The Awful Truth by Adrian Tame

The Awful Truth by Adrian Tame

Author:Adrian Tame
Language: eng
Format: epub
Publisher: Simon & Schuster Australia
Published: 2020-08-04T16:00:00+00:00


* * *

Fomenting outrage is an old tabloid tactic, as old as ‘gutsy freak’ stories, or ‘Little Aussie Battler’ yarns. But sometimes, no matter how hard you try, the required degree of outrage simply isn’t forthcoming.

It was right at the heart of the Azaria Chamberlain furore when the call came through to the Truth newsroom: ‘There’s a bloke out Clayton way who’s got a bloody great statue of a dingo in his front garden, and it’s eating a baby. Bloody disgrace.’

Did our caller know the address? Bloody right he did. He even provided directions how to get there. So I set off one hot afternoon with a photographer on the scent of the concrete dingo.

The front garden, when we found it, was a madhouse. An over-crowded zoo of concrete animals, of all breeds and sizes, presided over by an army of gnomes and concrete mushrooms.

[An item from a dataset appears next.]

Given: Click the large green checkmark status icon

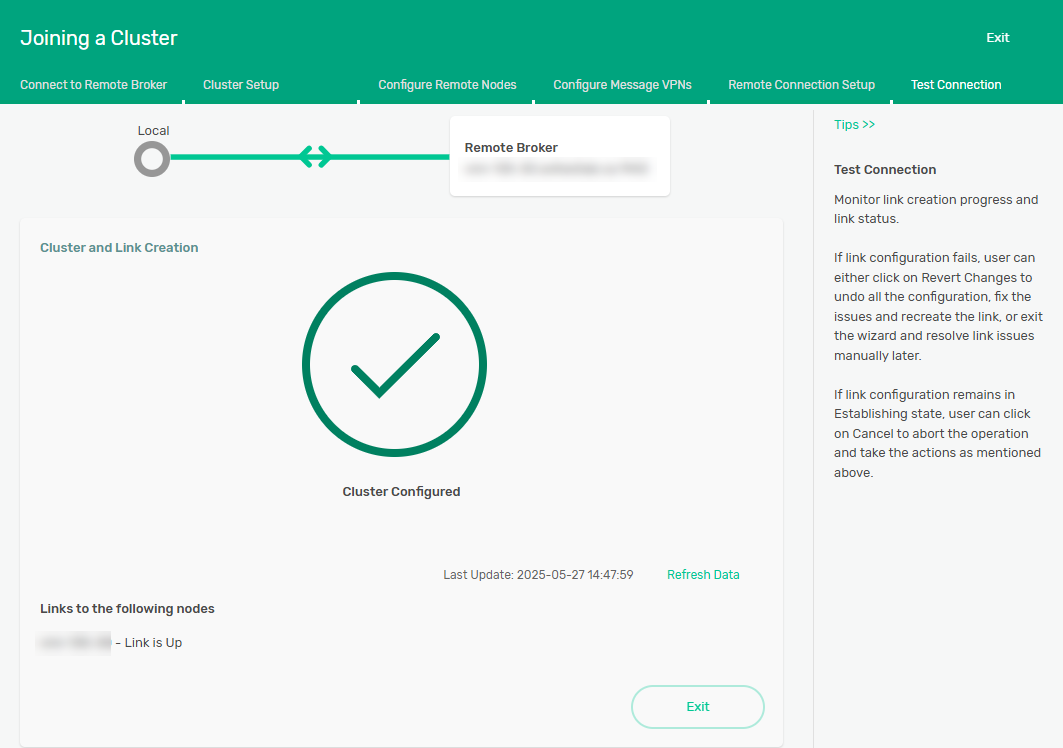Looking at the screenshot, I should (x=394, y=364).
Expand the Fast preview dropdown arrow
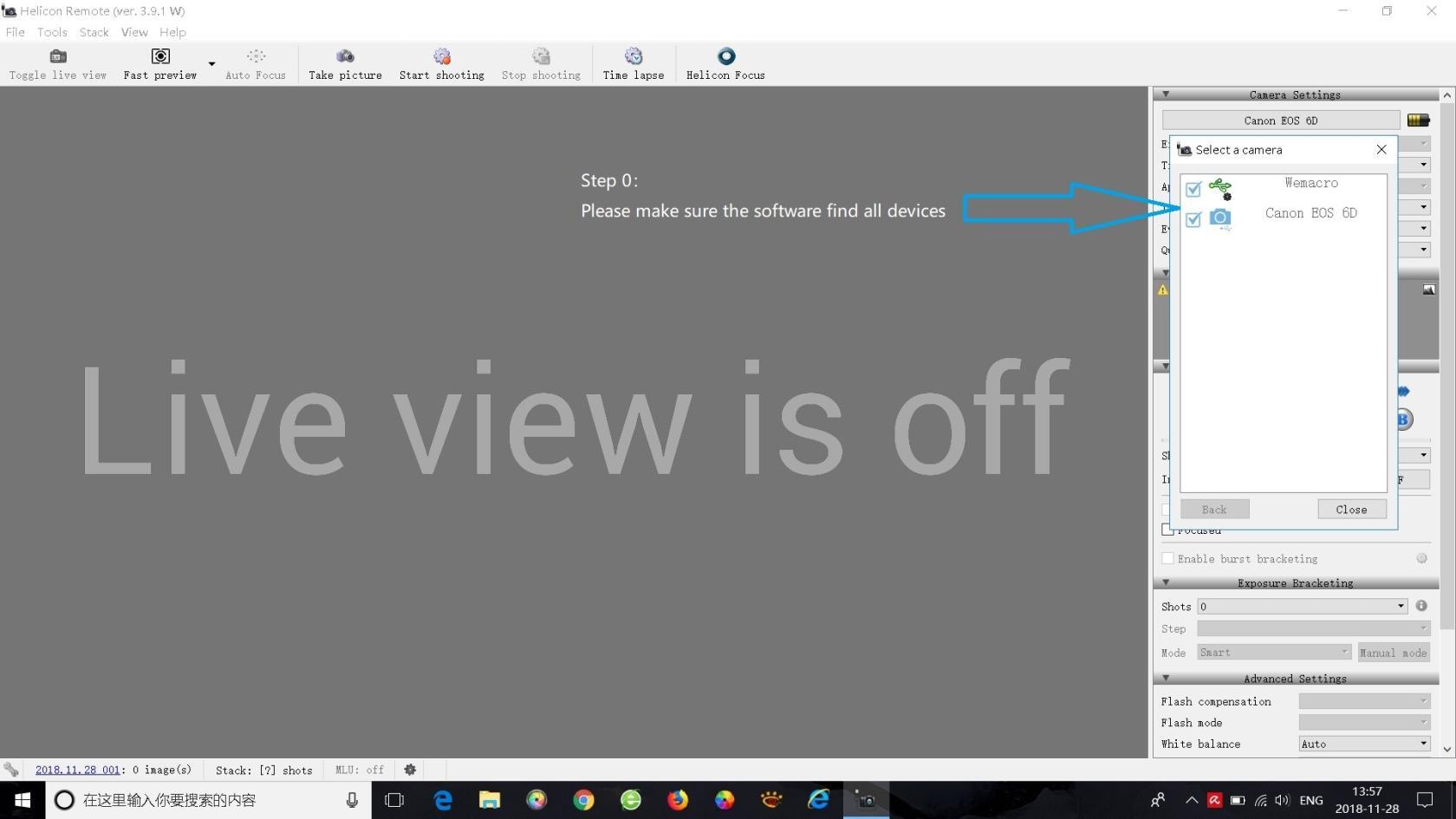Image resolution: width=1456 pixels, height=819 pixels. [x=211, y=64]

And right there, centre stage, was the dingo, a baby hanging from its jaws. Just in case you didn’t get the message, vivid red paint was smeared around the creature’s mouth.

What we needed first and foremost was a photo of the bloke responsible for this atrocity standing proudly beside it. And we weren’t going to get that by telling him how appalled we were. So I stepped gingerly through the massed ranks of gnomes and mushrooms and knocked on the front door. ‘Couldn’t help admiring your garden gnome collection,’ I told the middle-aged man who answered my knock. ‘Any chance we could take a photo?’

His chest swelled with pride, just like I’d hoped it would. So it was no problem persuading him to pose in the middle of his concrete kingdom. And the photographer knew enough to manoeuvre him close to the dingo and its grisly mouthful.

Once the picture we needed was in the bag, I changed tactics. ‘What’s this dog got in its mouth?’ I asked casually.

‘Ha, ees baby Azaria, wot you think?’ came the response.

I pretended to recoil in horror: ‘You mean that’s a statue of the dingo eating baby Azaria? Don’t you think that’s in rather doubtful taste?’

Our man instantly smelled a rat: ‘Where you say you from?’

‘I didn’t, but since you asked, we’re from Truth newspaper.’

I know, I know, that’s completely unethical, but since when did working for Truth involve anything to do with ethics?

‘You from Trute? Wot you tek me picture for then?’ He was becoming increasingly uneasy.

‘We’ve had complaints from people who’ve been offended.’ At least that was partly true.

‘Wot offended. Who ees these. Wot ’e offended by?’

‘Well I suppose it’s the dingo eating a baby,’ I explained.

A look of pained innocence crossed his face, replaced instantly by a crafty scowl.

‘Ees not dingo, ees fox. Now how you offended?’

It didn’t matter what he said, we’d got what we wanted, and it was time for the outrage. I went next door and knocked, but got no reply, so crossed the road to the house directly opposite.

A little old lady opened up and smiled sweetly at me. I told her who I was and asked what she felt about living across the road from a concrete, baby-eating dingo.